─── Excerpt ───

Radio People on the Move: Now that former WQSX (93.7 Lawrence, now WMKK) PD Jerry McKenna is getting settled in at WBMX (98.5 Boston), he's starting to bring some "Star" talent with him. "Lady D," who also worked at WXKS-FM and WJMN before Star, comes on board to do nights at "Mix 98.5." Over at Greater Media's WBOS (92.9 Brookline), John Laurenti is the new afternoon jock, moving up I-95 from WHJY in Providence.

*All-news radio, in English anyway, is now history in one of CANADA's biggest markets, as Corus quietly pulled the plug on "940 News" at CINW, replacing it with a news-talk hybrid branded as "AM 940, Montreal Radio." The new AM 940 retains a news-heavy presence in morning and afternoon drive and during the noon hour, but it adds more talk elements outside of drive time, including the syndicated Charles Adler show from 3-5 PM. (Adler also joins the lineup at sister station CFMJ, "AM 640 Toronto," where he's heard from 2-4 PM weekdays.)

─── Records ───

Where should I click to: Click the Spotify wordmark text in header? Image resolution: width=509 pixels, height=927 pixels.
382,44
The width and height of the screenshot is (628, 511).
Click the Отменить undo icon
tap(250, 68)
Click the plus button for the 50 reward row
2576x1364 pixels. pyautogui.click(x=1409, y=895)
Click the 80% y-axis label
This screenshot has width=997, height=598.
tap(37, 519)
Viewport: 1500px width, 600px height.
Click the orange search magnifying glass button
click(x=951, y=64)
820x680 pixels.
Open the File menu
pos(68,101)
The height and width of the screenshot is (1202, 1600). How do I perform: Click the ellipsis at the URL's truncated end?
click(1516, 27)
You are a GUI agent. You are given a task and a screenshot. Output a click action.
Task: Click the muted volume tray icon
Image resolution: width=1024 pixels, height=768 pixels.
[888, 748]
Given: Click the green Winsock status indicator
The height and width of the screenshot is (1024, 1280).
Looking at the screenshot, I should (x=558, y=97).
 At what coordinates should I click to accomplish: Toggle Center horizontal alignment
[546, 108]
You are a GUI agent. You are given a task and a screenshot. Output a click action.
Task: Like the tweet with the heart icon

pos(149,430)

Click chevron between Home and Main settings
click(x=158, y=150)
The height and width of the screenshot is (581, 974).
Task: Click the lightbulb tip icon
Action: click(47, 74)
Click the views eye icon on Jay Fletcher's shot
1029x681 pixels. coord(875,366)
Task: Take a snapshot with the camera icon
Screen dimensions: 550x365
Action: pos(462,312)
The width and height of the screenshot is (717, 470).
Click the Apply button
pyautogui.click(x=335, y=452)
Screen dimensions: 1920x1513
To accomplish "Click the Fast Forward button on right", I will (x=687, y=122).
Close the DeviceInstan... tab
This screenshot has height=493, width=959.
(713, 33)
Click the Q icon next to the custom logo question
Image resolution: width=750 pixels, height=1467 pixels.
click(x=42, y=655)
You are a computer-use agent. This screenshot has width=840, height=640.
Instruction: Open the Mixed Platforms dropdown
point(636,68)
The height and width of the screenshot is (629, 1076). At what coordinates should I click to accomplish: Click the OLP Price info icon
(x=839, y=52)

───

Challenge A: Could you duplicate the stretch of the radio news excerpt from "Radio People on" through "WHJY in Providence."?
Challenge B: Could you edit the stretch of entries from the line containing "At what coordinates should I click to accomplish: Toggle" through the line containing "pos(149,430)" so that "tweet" becomes "post", leave everything else unchanged, and return only those lines?

Exercise solution A:
Radio People on the Move: Now that former WQSX (93.7 Lawrence, now WMKK) PD Jerry McKenna is getting settled in at WBMX (98.5 Boston), he's starting to bring some "Star" talent with him. "Lady D," who also worked at WXKS-FM and WJMN before Star, comes on board to do nights at "Mix 98.5." Over at Greater Media's WBOS (92.9 Brookline), John Laurenti is the new afternoon jock, moving up I-95 from WHJY in Providence.

Exercise solution B:
 At what coordinates should I click to accomplish: Toggle Center horizontal alignment
[546, 108]
You are a GUI agent. You are given a task and a screenshot. Output a click action.
Task: Like the post with the heart icon

pos(149,430)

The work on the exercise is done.